Why This Matters to Collision Repair Shops
For collision repair shops, understanding this environment is not optional. It changes how you must operate.
You can no longer assume technical truth will speak for itself or even that the person on the file understands what you are presenting. You cannot assume one clear explanation will resolve a dispute, or that the individual you are talking to has the authority to fix what is wrong.
And you absolutely cannot assume the process will catch its own mistakes, because the people responsible for catching them may not be equipped to.
What that means is that shops must build their communication and documentation strategy around the system as it exists — not the one they wish existed.
That means:
- Narrow the issues clearly
- Separate repair questions from policy questions
- Ask precise questions
- Build files that survive review by someone not in the original conversation
- Communicate in ways that are hard to distort, hard to ignore, and easy to escalate
Being right used to be enough. Today, you have to be right, clearly documented, structurally sound, and persistent enough to push past a process that was not designed to make it easy.
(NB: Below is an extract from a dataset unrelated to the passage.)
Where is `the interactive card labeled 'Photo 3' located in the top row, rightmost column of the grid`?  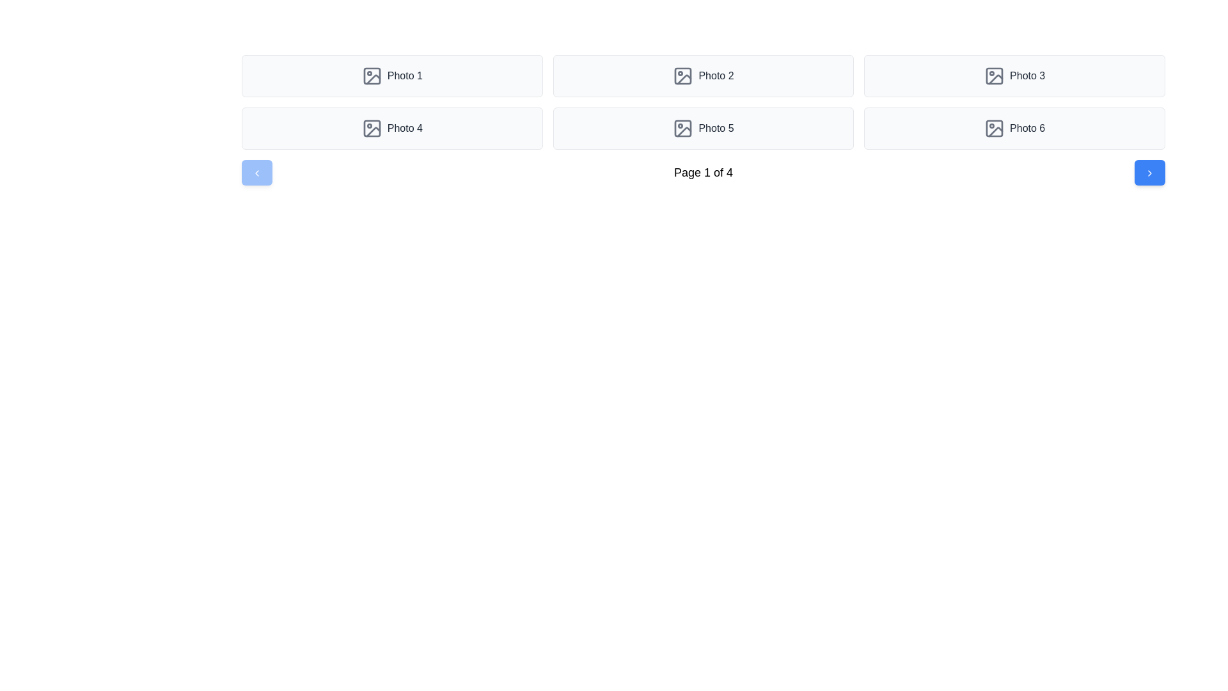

Shops also have a role in helping customers understand what they are walking into. Most consumers believe the adjuster is guiding the process in an informed and accountable way. Part of the shop’s job now is explaining — diplomatically but honestly — that the person on their file may be working inside systems, scripts, and authority layers that limit both their knowledge and their ability to act on it.
None of this means every claim should turn adversarial. It means shops must be realistic about the system they are navigating and deliberate about how they protect the customer inside it.
Conclusion
The traditional claims model was built around the trained adjuster. The modern one is built around the system. That is not a subtle shift — it is a complete reorientation of where knowledge, authority, and accountability live.
Claims changed because the traditional model was too labor-heavy, too expensive, and too difficult to sustain at scale. The industry rebuilt around software, Straight-Through Processing, workflow, centralization, and reduced dependence on human judgment. That part most people in the industry understand, at least in theory.
What is less understood is what happened on the human side while the process was being systematized. The work itself got harder. Vehicles became more complex. Repair became more complex. Documentation and decision quality became more critical. Instead of raising the human standard to match that complexity, the industry lowered it. Training weakened. Experience thinned. Turnover accelerated. The adjuster role shifted away from deep evaluation and toward processing.
That combination created a system built on vulnerability.
Vulnerable people inside rigid systems become defensive. Defensive people defer to workflow, scripts, and software they do not feel confident enough to challenge. Once the human check weakened, the system became dominant. Ownership fragmented and accountability declined.
The public image of the adjuster stopped matching what the adjuster role actually was.
For the collision repair industry, this is the critical point. Until shops, consumers, and the broader industry accept that the most important transformation in modern claims was human — not technological — they will keep trying to solve today’s problems with a picture of the adjuster that no longer exists.
The file changed. But so did the people handling it.
Until the industry honestly addresses that second point, it will continue misreading why the system behaves the way it does—and continue bringing the wrong tools to fix it.